▶ Work instructions:
(1) Using the Gaza crossings text, say whether each statement agrees with it: (a) The Agreement on Movement and Access was reached on 15 November 2005. (b) Greenhouse produce that could not be exported was sold on the local market. (c) The World Food Programme began importing wheat through Kerem Shalom on 1 May. For each, answer yes or no and quote the words of the text that decide it.
(2) Quote the part of the Gaza crossings text between "The Future of" and "the Egyptian authorities.", inclusive.

Since the most recent reopening on 30 April, no exports have been permitted to cross.
The Agreement on Movement and Access (AMA) that was reached on 15 November 2005 between the PA and the Government of Israel called for 150 truckloads of exported goods to be processed daily through Karni Crossing by 31 December 2005, rising to 400 daily by the end of 2006.
The small number of daily trucks leaving the Gaza Strip has resulted in large revenue losses since January 2006.
The Palestine Economic Development Company (PEDC) was established prior to the Israeli disengagement from the Gaza Strip and in August 2005 began to utilise the former greenhouses in the evacuated settlements. These were seen as offering economic potential for the continued cultivation of specific agricultural produce – cherry tomatoes, peppers, cucumbers and strawberries – destined for Israeli and European markets.
Between 1 January and 20 April, more than 8,400 metric tonnes (MT) of produce had been harvested in the greenhouses. Of this, only 1,500 MT has been exported. The remainder has been distributed to PEDC’s 4,100 employees, donated to local hospitals and societies or else been destroyed. “Dumping” produce on the local market has not been an option for fears of further deflating prices for other producers. Total losses incurred by the PEDC now exceed US$ 8.5 million.
The AMA made specific reference to agricultural exports: “…On an urgent basis, Israel will permit the export of all agricultural products from Gaza during this 2005 harvest season…and will facilitate its speedy exit and onward movement so that quality and freshness can be maintained.
Israel will ensure the continued opportunity to export”
Further, article 3.13 of the Agreement noted that “…some 75 trucks per day of agricultural exports need to be processed, without delays, during the 2005/6 Gaza agricultural season”.
The Future of PEDC is now being questioned
With the 2005-06 season now drawing to a close, the PEDC is currently examining its options for next year given that the situation many not get any better next year. Movement of exports via Rafah (and onwards via Port Said) may be considered if an agreement can be reached with the Egyptian authorities.
The uncertainty is also experienced by the majority of Gazan producers reliant on the export market. It is likely to be compounded by a lack of local purchasing power with the non-payment of PA salaries.
Based on exported truckload movement before the closures were imposed this year, Palestine Trade Center (PalTrade) estimated total export losses ranging from $5-600,000 per day, or more than $30 million since the beginning of 2006.
Kerem Shalom on the Gaza-Israel-Egyptian border has been open for humanitarian assistance originating from Egypt since 22 March with the final truckloads of flour, sugar and rice received in Gaza on 26 April.
Due to continuing difficulties in getting wheat flour supplies in, and empty containers out of Karni, the World Food Programme (WFP) started importing wheat through Kerem Shalom on 1 May. In spite of the difficulties encountered at Karni, WFP was still able to deliver 3,334 MT of food commodities into the Gaza Strip during April.
Erez crossing has now been closed for the movement of workers and traders into Israel since the Jewish holiday of Purim on 12 March. There is no indication when it will reopen.
Rafah passenger terminal continues to operate under the supervision of the EU Border Assistance Mission (EUBAM) with hundreds of passengers crossing daily between Gaza and Sinai.
1 Palestinian DCO.
2 This does not include partial closure days, such as days with limited opening hours and/or days in which the crossing was only open in one direction.
3 The higher daily import figures include aggregate gravel for construction projects.

▶ Data records:
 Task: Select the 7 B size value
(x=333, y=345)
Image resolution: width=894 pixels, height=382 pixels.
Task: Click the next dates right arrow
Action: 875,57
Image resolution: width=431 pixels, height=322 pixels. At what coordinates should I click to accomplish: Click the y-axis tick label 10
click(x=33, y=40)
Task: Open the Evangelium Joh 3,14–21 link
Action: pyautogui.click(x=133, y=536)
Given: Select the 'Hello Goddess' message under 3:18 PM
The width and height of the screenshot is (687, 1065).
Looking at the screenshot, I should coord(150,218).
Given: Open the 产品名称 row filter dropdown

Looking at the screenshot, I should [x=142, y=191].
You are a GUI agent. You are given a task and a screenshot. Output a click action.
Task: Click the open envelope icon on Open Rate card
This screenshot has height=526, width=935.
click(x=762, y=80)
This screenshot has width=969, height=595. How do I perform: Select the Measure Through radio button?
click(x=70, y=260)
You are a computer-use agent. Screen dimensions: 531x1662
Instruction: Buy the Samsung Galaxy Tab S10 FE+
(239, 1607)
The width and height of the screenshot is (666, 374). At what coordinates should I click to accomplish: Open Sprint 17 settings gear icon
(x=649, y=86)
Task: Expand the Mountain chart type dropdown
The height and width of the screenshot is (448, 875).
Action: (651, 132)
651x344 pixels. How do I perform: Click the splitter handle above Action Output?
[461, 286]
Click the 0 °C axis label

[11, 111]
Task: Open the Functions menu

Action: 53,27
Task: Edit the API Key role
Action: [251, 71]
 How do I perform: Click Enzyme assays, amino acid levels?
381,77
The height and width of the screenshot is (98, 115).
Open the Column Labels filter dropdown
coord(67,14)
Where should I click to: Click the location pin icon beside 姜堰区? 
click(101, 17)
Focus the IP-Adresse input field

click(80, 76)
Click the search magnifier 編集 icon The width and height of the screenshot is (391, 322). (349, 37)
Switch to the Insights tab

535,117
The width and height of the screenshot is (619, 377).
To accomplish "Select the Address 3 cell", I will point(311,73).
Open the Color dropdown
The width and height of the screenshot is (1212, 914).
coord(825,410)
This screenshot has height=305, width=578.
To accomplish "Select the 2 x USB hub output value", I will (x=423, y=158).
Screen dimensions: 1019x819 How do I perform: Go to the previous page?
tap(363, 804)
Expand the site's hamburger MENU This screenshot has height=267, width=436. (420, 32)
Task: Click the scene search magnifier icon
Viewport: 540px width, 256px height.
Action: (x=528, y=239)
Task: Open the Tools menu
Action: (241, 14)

▶ Per-task answers:
(1)
(a) Yes: "The Agreement on Movement and Access (AMA) that was reached on 15 November 2005"
(b) No: "“Dumping” produce on the local market has not been an option"
(c) Yes: "the World Food Programme (WFP) started importing wheat through Kerem Shalom on 1 May"

(2)
The Future of PEDC is now being questioned
With the 2005-06 season now drawing to a close, the PEDC is currently examining its options for next year given that the situation many not get any better next year. Movement of exports via Rafah (and onwards via Port Said) may be considered if an agreement can be reached with the Egyptian authorities.